[Entries on finding words and elements]
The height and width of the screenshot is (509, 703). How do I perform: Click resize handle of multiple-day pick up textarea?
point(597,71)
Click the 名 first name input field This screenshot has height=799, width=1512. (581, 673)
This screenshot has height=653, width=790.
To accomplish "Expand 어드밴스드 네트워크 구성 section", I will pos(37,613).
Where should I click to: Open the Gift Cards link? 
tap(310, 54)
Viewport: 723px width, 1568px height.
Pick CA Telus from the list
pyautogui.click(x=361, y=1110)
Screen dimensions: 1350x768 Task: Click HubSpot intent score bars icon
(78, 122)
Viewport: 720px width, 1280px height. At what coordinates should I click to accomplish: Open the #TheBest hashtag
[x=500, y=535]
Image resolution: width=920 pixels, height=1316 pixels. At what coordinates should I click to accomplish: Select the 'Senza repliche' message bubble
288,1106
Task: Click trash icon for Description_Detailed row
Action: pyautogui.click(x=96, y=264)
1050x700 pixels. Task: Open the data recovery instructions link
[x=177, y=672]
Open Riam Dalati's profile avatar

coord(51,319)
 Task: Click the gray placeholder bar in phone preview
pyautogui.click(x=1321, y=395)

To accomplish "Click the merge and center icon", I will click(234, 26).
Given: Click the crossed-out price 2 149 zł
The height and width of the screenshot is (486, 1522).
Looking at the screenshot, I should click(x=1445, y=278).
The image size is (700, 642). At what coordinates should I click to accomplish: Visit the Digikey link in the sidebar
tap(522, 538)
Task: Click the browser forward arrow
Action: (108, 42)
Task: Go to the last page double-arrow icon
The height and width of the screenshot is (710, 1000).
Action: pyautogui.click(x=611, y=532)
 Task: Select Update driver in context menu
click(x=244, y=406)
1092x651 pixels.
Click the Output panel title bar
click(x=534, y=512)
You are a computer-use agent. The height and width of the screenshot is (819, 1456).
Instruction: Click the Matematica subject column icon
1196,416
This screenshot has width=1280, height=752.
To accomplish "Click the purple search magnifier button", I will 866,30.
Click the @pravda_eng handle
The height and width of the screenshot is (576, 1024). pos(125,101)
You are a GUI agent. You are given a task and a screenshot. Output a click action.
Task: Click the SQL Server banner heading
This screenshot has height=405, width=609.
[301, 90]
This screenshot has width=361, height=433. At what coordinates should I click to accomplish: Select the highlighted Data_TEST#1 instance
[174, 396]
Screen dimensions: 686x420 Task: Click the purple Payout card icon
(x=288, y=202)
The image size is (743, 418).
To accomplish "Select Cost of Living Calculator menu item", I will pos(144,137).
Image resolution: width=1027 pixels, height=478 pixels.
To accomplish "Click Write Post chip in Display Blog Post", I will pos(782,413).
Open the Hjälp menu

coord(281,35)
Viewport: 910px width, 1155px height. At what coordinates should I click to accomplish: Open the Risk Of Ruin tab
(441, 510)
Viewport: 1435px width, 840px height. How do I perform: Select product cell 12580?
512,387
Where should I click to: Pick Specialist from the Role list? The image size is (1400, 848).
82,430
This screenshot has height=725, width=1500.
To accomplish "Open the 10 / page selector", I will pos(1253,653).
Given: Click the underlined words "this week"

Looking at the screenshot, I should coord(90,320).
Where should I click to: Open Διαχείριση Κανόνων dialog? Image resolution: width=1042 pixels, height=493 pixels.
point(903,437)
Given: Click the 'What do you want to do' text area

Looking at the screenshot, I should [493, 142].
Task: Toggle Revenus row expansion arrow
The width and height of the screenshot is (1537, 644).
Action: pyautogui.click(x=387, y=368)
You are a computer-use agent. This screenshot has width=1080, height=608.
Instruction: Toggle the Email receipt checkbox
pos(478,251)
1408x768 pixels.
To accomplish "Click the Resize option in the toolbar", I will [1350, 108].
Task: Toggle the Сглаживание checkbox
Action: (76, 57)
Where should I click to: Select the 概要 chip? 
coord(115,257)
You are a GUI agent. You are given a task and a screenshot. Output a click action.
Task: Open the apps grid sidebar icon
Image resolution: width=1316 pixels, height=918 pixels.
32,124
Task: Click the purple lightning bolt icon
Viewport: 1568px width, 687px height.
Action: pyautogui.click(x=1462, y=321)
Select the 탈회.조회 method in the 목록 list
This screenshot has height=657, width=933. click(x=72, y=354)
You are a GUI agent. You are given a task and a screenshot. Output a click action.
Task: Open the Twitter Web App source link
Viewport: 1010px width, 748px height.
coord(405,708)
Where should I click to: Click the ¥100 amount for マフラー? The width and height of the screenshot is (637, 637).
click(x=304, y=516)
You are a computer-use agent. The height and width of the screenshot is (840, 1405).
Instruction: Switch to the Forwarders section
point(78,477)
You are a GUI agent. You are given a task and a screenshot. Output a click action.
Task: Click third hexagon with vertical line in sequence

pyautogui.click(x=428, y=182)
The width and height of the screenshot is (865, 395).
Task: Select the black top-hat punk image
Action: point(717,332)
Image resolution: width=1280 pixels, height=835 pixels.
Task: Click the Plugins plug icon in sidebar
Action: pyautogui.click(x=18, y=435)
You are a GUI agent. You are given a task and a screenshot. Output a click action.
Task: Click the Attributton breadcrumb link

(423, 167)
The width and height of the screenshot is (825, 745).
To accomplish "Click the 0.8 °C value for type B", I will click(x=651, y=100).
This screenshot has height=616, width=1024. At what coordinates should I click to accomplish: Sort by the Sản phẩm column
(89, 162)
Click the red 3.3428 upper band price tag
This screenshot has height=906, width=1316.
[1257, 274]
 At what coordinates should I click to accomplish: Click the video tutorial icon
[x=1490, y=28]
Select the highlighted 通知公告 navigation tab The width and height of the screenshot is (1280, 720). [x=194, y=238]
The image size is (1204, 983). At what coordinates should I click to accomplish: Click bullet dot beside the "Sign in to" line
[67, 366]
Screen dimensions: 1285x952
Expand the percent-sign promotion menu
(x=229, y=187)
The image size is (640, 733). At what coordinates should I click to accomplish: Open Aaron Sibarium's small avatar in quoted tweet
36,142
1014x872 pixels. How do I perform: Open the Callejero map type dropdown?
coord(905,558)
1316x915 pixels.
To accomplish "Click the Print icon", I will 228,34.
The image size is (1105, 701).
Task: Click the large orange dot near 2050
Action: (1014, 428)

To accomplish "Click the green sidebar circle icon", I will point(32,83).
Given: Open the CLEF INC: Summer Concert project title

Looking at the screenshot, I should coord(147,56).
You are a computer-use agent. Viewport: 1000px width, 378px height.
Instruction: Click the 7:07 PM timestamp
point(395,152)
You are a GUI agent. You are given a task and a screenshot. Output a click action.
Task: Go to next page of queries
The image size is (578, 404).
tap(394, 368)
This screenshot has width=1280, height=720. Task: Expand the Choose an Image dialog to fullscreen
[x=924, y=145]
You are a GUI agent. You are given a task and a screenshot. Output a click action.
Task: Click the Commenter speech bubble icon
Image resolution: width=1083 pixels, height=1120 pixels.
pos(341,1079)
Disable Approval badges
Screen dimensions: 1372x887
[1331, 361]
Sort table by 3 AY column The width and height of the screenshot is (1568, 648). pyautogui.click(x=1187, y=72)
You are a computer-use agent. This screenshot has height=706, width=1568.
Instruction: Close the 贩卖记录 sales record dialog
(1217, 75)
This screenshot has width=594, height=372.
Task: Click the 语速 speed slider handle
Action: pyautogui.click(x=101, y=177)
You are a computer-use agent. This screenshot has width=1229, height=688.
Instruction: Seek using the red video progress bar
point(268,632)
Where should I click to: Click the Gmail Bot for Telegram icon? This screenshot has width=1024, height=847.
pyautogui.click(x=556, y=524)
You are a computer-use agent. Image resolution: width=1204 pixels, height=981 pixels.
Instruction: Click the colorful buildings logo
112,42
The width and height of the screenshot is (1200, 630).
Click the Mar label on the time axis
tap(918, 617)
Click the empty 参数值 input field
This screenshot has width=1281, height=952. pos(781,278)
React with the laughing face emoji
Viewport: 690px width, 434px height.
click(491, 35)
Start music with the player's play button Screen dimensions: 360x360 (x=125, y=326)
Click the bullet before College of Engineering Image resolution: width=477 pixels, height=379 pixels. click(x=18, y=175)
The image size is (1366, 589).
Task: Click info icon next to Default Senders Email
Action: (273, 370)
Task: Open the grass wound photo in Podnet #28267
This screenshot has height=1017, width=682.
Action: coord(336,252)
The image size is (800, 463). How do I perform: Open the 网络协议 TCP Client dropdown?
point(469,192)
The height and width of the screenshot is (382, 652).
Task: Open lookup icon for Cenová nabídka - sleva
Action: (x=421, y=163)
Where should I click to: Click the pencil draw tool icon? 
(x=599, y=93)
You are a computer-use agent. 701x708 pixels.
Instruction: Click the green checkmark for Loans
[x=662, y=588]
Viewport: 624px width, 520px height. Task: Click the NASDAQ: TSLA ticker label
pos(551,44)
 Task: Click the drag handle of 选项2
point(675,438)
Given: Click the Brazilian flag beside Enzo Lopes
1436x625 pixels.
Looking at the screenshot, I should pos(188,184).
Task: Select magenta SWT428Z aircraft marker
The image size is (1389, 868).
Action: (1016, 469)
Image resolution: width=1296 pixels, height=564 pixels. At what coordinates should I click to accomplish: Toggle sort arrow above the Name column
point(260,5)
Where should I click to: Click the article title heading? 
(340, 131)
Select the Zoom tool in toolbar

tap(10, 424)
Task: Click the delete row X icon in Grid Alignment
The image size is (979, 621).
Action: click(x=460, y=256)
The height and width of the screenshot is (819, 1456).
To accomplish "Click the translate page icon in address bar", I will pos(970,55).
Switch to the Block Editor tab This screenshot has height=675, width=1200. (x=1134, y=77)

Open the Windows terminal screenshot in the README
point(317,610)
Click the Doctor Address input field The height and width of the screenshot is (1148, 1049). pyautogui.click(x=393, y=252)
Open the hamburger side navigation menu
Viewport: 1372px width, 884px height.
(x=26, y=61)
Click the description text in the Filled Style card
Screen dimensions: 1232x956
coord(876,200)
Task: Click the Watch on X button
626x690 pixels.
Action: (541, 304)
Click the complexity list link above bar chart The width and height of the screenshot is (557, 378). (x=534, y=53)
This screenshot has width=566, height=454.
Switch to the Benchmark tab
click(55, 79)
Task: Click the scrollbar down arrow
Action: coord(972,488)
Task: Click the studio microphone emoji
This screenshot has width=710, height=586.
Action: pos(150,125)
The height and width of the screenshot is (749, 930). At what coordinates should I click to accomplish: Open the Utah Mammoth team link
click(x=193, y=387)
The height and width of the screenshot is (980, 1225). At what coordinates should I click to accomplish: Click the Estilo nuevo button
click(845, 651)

- The request
Could you rewrite the records from the start through the line with "The height and width of the screenshot is (576, 1024).", swapping "link" for "hyperlink" and keeping everything else the same?

- Solution to the problem
The height and width of the screenshot is (509, 703). How do I perform: Click resize handle of multiple-day pick up textarea?
point(597,71)
Click the 名 first name input field This screenshot has height=799, width=1512. (581, 673)
This screenshot has height=653, width=790.
To accomplish "Expand 어드밴스드 네트워크 구성 section", I will pos(37,613).
Where should I click to: Open the Gift Cards hyperlink? 
tap(310, 54)
Viewport: 723px width, 1568px height.
Pick CA Telus from the list
pyautogui.click(x=361, y=1110)
Screen dimensions: 1350x768 Task: Click HubSpot intent score bars icon
(78, 122)
Viewport: 720px width, 1280px height. At what coordinates should I click to accomplish: Open the #TheBest hashtag
[x=500, y=535]
Image resolution: width=920 pixels, height=1316 pixels. At what coordinates should I click to accomplish: Select the 'Senza repliche' message bubble
288,1106
Task: Click trash icon for Description_Detailed row
Action: pyautogui.click(x=96, y=264)
1050x700 pixels. Task: Open the data recovery instructions hyperlink
[x=177, y=672]
Open Riam Dalati's profile avatar

coord(51,319)
 Task: Click the gray placeholder bar in phone preview
pyautogui.click(x=1321, y=395)

To accomplish "Click the merge and center icon", I will click(234, 26).
Given: Click the crossed-out price 2 149 zł
The height and width of the screenshot is (486, 1522).
Looking at the screenshot, I should click(x=1445, y=278).
The image size is (700, 642). At what coordinates should I click to accomplish: Visit the Digikey hyperlink in the sidebar
tap(522, 538)
Task: Click the browser forward arrow
Action: (108, 42)
Task: Go to the last page double-arrow icon
The height and width of the screenshot is (710, 1000).
Action: pyautogui.click(x=611, y=532)
 Task: Select Update driver in context menu
click(x=244, y=406)
1092x651 pixels.
Click the Output panel title bar
click(x=534, y=512)
You are a computer-use agent. The height and width of the screenshot is (819, 1456).
Instruction: Click the Matematica subject column icon
1196,416
This screenshot has width=1280, height=752.
To accomplish "Click the purple search magnifier button", I will 866,30.
Click the @pravda_eng handle
The height and width of the screenshot is (576, 1024). pos(125,101)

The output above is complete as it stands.